» **WHAT THE EXERCISE ASKS**
The word "sliders" may appear in the records below. Report how many lines contain it, and write nothing besides the number.

» **AVAILABLE DATA**
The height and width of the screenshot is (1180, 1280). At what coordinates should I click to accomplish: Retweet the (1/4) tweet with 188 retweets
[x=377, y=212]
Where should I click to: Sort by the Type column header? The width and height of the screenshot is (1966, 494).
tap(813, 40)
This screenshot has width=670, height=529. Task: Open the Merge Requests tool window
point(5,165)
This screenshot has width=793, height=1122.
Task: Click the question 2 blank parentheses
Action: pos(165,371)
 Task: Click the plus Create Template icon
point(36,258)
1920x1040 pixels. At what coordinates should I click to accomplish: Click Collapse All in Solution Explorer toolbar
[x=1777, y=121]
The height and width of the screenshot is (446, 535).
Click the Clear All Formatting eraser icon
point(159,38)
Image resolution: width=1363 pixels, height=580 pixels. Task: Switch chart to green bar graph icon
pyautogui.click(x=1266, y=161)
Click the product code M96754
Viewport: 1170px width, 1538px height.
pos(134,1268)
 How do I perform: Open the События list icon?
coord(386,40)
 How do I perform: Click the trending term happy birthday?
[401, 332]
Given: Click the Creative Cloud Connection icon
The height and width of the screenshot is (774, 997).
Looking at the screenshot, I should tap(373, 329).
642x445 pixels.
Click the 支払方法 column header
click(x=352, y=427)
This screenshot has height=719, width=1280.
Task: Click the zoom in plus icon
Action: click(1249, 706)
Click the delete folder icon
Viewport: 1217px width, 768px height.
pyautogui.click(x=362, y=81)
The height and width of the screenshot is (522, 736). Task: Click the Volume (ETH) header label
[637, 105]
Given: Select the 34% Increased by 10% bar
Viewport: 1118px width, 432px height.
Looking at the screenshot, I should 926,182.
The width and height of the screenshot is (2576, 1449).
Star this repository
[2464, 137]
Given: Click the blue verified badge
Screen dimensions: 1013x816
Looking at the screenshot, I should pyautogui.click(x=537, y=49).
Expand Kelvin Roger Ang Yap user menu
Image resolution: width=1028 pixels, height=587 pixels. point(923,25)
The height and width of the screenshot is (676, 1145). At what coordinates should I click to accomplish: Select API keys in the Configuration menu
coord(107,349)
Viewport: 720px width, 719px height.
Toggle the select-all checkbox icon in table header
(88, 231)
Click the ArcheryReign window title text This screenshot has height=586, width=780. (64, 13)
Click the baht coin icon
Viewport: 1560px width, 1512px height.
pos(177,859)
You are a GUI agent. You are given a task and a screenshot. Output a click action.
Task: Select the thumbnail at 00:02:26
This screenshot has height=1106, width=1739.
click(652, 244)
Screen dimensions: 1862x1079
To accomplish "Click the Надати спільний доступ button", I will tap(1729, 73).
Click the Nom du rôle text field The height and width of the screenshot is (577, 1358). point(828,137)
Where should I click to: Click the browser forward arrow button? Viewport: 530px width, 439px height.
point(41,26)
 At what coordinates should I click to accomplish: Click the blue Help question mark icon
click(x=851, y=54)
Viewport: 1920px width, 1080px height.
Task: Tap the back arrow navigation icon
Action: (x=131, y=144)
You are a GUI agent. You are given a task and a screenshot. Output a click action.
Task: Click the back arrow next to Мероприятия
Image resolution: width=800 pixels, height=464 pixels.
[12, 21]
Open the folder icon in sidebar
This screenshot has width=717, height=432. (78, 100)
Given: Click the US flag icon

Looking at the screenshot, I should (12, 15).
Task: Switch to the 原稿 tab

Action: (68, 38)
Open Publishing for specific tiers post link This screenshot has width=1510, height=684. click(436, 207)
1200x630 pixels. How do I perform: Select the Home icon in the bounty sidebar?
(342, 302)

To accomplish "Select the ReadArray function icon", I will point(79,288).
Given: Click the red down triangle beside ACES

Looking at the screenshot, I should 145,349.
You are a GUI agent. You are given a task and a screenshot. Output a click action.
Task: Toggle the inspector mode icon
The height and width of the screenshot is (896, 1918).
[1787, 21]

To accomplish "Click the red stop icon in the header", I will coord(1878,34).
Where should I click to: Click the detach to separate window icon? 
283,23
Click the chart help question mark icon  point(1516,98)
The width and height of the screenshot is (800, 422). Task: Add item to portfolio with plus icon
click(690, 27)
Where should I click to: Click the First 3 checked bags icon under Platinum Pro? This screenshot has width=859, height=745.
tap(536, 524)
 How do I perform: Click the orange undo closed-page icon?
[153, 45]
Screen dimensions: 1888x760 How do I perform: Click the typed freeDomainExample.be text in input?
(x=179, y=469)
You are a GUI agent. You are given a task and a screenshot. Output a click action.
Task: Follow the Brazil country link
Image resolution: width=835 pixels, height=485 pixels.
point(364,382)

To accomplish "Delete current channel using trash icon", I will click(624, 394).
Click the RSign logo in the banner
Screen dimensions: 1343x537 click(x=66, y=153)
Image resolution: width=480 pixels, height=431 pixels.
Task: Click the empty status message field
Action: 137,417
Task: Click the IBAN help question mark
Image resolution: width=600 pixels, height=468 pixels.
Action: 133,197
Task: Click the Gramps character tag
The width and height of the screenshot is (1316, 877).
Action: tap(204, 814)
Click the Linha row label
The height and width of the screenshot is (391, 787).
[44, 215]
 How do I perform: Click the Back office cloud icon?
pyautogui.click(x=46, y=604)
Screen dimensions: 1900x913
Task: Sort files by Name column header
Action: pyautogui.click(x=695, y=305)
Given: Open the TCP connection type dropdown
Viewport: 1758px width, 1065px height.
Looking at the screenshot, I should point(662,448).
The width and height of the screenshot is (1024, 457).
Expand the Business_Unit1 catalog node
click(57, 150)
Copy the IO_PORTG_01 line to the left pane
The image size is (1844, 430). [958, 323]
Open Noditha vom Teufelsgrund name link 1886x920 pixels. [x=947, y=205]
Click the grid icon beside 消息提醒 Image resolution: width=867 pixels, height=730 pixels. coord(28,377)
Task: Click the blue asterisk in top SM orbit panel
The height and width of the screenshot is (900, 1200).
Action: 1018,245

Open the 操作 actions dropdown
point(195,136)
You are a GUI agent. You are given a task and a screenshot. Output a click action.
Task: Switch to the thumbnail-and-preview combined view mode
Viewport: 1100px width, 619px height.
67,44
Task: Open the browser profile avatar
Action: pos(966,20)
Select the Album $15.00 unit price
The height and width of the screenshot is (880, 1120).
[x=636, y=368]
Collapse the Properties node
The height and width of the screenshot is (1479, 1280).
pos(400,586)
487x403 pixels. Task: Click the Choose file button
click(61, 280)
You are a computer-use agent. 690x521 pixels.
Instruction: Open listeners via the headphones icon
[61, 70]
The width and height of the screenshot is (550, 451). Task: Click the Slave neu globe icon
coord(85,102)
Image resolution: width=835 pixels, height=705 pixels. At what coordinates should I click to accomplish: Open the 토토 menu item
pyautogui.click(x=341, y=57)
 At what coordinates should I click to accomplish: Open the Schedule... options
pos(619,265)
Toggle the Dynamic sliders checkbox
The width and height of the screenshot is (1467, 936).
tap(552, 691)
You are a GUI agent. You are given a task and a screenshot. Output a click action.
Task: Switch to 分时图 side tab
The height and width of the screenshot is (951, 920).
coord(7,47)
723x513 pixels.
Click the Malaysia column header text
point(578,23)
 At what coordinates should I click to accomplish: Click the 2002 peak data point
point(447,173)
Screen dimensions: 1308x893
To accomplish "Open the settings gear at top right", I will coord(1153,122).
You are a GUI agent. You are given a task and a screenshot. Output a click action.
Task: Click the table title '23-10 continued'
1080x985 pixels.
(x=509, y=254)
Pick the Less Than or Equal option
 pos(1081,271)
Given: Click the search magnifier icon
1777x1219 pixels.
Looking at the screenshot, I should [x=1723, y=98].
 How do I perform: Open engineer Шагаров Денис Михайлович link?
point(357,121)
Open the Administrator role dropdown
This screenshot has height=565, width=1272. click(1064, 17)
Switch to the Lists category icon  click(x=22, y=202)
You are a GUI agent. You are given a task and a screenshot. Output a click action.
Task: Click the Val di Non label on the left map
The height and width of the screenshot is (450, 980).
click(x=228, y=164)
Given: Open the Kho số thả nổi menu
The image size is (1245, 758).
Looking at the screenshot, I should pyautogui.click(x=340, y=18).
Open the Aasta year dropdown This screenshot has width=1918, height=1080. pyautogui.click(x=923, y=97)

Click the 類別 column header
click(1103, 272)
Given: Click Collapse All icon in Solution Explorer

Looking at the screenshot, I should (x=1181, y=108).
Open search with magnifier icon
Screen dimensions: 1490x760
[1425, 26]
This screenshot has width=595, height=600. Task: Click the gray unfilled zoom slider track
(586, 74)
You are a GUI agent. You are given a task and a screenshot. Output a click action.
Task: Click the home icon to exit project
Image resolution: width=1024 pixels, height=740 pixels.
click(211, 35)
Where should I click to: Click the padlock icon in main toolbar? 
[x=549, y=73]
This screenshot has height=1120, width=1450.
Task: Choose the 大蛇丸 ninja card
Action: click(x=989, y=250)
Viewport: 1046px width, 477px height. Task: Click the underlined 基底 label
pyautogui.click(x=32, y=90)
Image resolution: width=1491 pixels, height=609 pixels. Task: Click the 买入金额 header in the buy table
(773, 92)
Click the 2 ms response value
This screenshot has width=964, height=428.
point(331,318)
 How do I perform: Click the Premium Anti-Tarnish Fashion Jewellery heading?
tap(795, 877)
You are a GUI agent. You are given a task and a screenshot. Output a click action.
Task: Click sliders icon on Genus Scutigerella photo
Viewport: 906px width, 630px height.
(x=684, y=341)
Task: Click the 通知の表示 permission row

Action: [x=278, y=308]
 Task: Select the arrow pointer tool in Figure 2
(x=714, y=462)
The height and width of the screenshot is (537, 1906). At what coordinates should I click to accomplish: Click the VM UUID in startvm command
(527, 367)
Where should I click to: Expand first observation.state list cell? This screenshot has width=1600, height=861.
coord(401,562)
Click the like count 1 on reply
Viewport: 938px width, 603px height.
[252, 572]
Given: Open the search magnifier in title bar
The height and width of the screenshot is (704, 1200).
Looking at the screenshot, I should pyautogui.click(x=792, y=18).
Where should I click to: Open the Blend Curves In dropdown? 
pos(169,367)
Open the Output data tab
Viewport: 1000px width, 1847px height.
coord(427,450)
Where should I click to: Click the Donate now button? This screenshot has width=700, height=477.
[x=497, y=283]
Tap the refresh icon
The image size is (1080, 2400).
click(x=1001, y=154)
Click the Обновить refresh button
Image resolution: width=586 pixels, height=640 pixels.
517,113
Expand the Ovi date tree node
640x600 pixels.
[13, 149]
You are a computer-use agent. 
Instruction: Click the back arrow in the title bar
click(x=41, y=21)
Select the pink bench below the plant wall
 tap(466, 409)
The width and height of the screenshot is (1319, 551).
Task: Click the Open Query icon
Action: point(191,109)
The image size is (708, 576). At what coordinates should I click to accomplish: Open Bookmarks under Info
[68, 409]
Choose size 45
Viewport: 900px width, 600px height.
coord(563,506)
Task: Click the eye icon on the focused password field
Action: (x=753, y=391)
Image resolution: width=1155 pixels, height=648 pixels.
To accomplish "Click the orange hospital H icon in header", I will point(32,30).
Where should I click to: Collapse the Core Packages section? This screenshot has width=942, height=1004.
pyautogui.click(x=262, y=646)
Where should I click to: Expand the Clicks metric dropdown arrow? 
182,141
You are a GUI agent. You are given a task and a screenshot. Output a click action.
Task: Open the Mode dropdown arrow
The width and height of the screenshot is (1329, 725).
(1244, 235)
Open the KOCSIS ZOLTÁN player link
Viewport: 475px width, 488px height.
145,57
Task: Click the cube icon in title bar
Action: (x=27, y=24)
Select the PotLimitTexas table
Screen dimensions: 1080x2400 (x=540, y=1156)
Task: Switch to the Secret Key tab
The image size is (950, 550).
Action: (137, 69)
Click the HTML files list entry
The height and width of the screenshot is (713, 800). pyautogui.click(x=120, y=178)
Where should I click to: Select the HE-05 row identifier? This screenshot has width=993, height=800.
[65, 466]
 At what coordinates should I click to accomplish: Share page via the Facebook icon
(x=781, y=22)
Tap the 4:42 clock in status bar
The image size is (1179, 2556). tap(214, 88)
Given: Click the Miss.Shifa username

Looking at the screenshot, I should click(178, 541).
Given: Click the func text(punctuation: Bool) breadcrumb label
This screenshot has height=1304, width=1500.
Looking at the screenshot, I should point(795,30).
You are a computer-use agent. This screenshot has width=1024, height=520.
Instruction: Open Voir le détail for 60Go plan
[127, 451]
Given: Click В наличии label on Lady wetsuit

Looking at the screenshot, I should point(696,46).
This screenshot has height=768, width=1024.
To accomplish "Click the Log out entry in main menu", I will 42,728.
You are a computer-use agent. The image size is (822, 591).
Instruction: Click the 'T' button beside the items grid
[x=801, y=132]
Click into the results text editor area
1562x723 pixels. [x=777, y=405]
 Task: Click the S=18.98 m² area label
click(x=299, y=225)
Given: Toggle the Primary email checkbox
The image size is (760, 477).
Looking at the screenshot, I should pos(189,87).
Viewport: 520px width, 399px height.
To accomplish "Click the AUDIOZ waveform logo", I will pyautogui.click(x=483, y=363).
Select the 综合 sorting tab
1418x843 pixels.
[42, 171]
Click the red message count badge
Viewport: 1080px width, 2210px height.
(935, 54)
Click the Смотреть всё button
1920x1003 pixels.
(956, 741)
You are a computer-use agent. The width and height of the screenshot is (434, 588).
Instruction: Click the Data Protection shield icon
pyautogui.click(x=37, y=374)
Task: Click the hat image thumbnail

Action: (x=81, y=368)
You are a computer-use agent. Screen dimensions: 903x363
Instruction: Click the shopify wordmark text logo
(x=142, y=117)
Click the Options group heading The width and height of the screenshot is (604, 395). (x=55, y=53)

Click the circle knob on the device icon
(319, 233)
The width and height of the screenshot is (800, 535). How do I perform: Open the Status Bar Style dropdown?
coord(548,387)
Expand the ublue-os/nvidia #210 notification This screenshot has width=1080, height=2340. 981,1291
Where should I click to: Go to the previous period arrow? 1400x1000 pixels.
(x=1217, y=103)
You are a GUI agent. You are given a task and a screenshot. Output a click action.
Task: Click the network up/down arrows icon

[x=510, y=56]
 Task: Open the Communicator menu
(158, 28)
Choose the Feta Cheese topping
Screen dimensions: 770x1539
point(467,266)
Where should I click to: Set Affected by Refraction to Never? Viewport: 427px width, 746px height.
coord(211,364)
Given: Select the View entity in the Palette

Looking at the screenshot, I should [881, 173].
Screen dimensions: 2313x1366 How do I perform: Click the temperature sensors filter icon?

» **ANSWER BELOW**
2